How to flash a BIOS when only a Windows binary is provided?

I would highly recommend not flashing a BIOS with an .exe using Wine. Flashing a BIOS can potentially turn your computer into a large paperweight if something goes wrong.

Some manufacturers (I know Dell does for example) have alternative BIOS upgrade methods for Linux.

However if Toshiba does not offer any Linux compatible options, your best bet is to:

  1. Determine if you really need to do the update. If you aren't having any problems with the BIOS currently and don't require any new features from it you can probably safely ignore the update.
  2. If you do require the update, either create a DOS boot disk (Mitch's answer links to a good how-to for doing this), install DOS/freeDOS etc. onto a new partition, or -gulp- install Windows. If you have an extra old hard drive around you could also install this hard drive, put windows on it, flash the BIOS and then switch back to your hard drive with Ubuntu on it.

This site explains how to go about doing a BIOS update under Linux.

Quoted from the same site:

So you've finally made the move to a Windows-free computer, you're enjoying your brand new Linux OS, no Trojans/viruses, no slowdown, everything is perfect. Suddenly, you need to update the BIOS on your motherboard to support some new piece of hardware, but typically the motherboard vendor is offering only DOS based BIOS flash utilities. You panic! Fortunately, this problem is easy to solve...
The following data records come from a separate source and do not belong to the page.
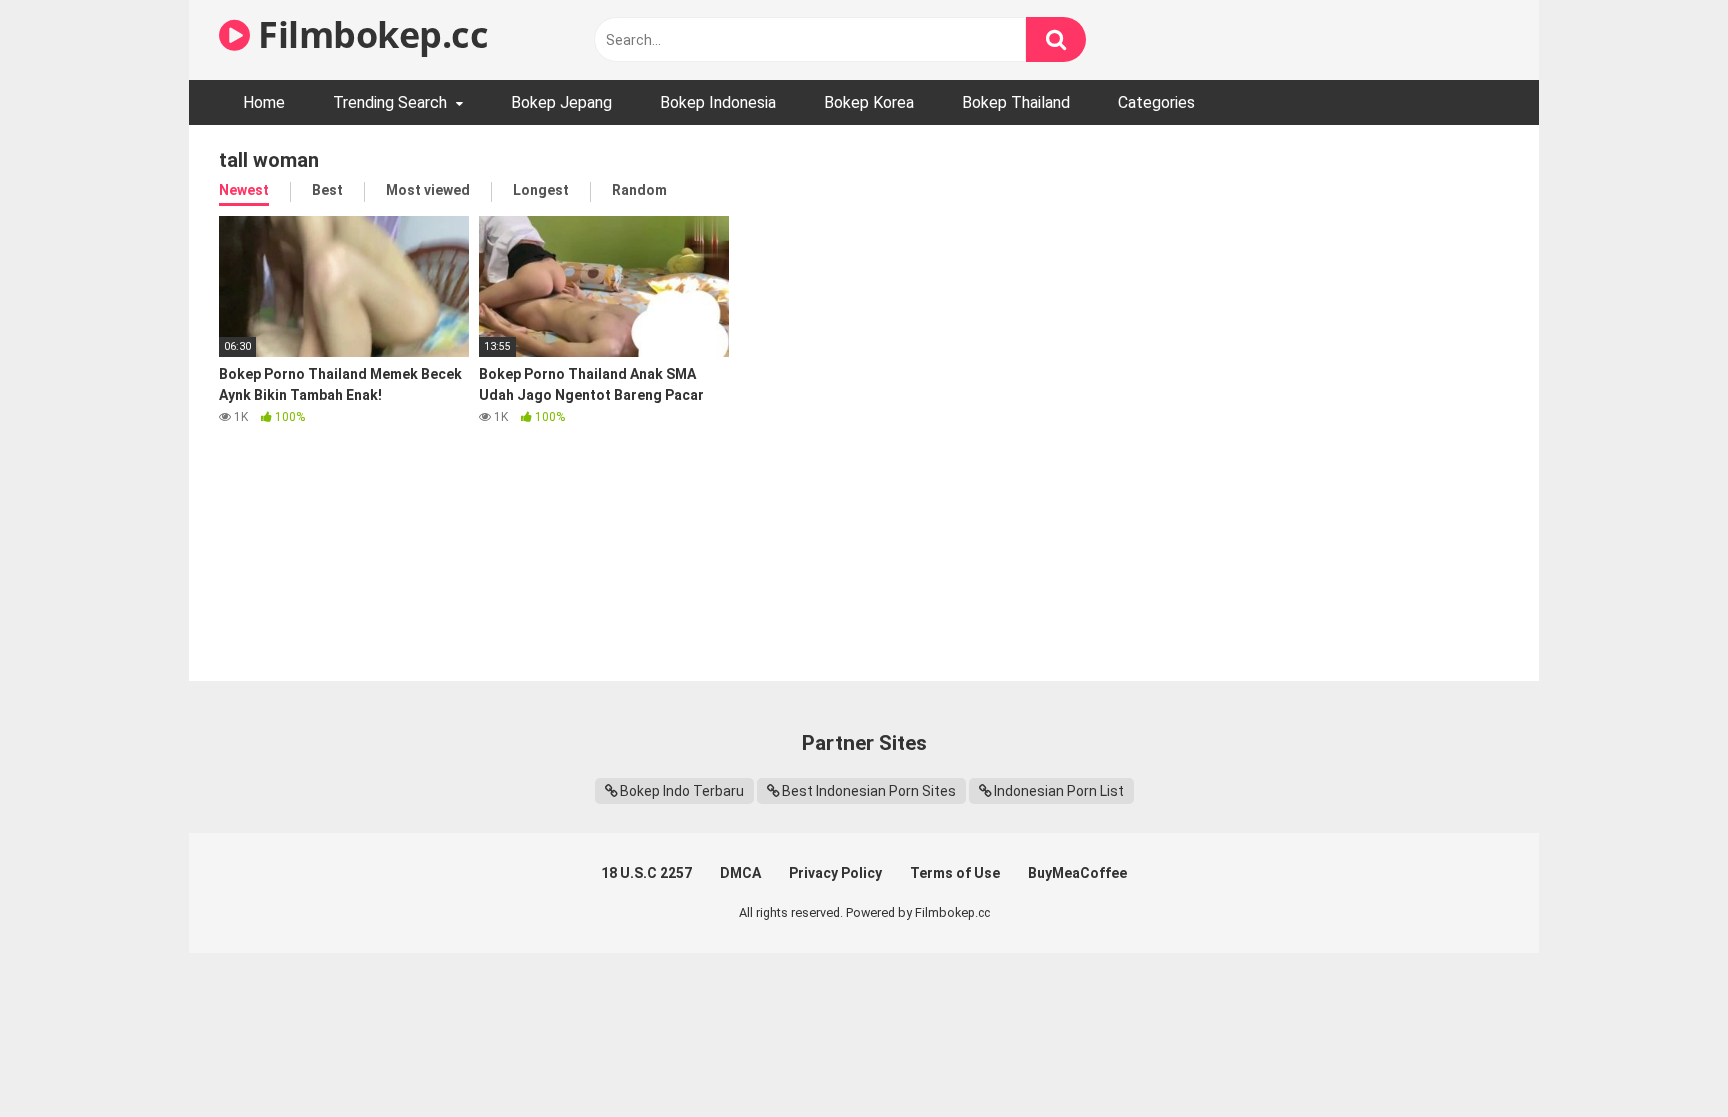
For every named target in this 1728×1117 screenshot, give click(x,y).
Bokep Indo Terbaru (682, 791)
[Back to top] (1661, 1056)
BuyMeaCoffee (1077, 873)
Below are the steps to follow:

Step 1: Download FreeDOS boot disk floppy image

Step 2: Copy your BIOS flash utility and new BIOS image to the mounted floppy disk image

Step 3: Burn a bootable CD which will emulate floppy device for use

Step 4: Reboot, flash, reboot, enjoy your new BIOS

Source: linuxinsight.com


Flashing using only GNU/Linux

(No floppy disks, No CDs, No DOS, No FreeDOS, No Win*)

Explanation

Usually there are two files:

  • a binary file which includes all the data (firmware) which is going to be transferred to the motherboard's rom chip,

  • a binary file which is an executable utility and is used to make the actual transfer of the firmware to the motherboard, plus some checks.

Manufacturers may combine these two binaries into one self extracted compressed executable file (.exe which is like a .zip file).

In this case a GNU/linux user can unzip the .exe file and extract the firmware file. Then using the flashrom utility can flash the new firmware to the motherboard.

I have tested this procedure using a Gigabyte GA-Z68MA-D2H-B3 (rev. 1.3) and an .exe file which included F10 firmware revision.

The procedure

To make a backup of the old firmware:

flashrom -p internal -r backup.rom -o backuplog.txt

To make the writing of the new firmware, replace Z8MAD2H3.F10 with your new firmware:

flashrom -p internal -w Z8MAD2H3.F10 -o writelog.txt

To revert from an unsuccessful writing, if you completed the backup at the first step:

flashrom -p internal -w backup.rom -o restorelog.txt

That's not going to work.

Depending on the tool provided by Toshiba, you must either:

  • run the exe file on a real Windows
  • create a DOS boot disk

If Toshiba is providing an exe file for the second option, you can try creating a FreeDOS image to run the file. I found a description for Gentoo how to do that.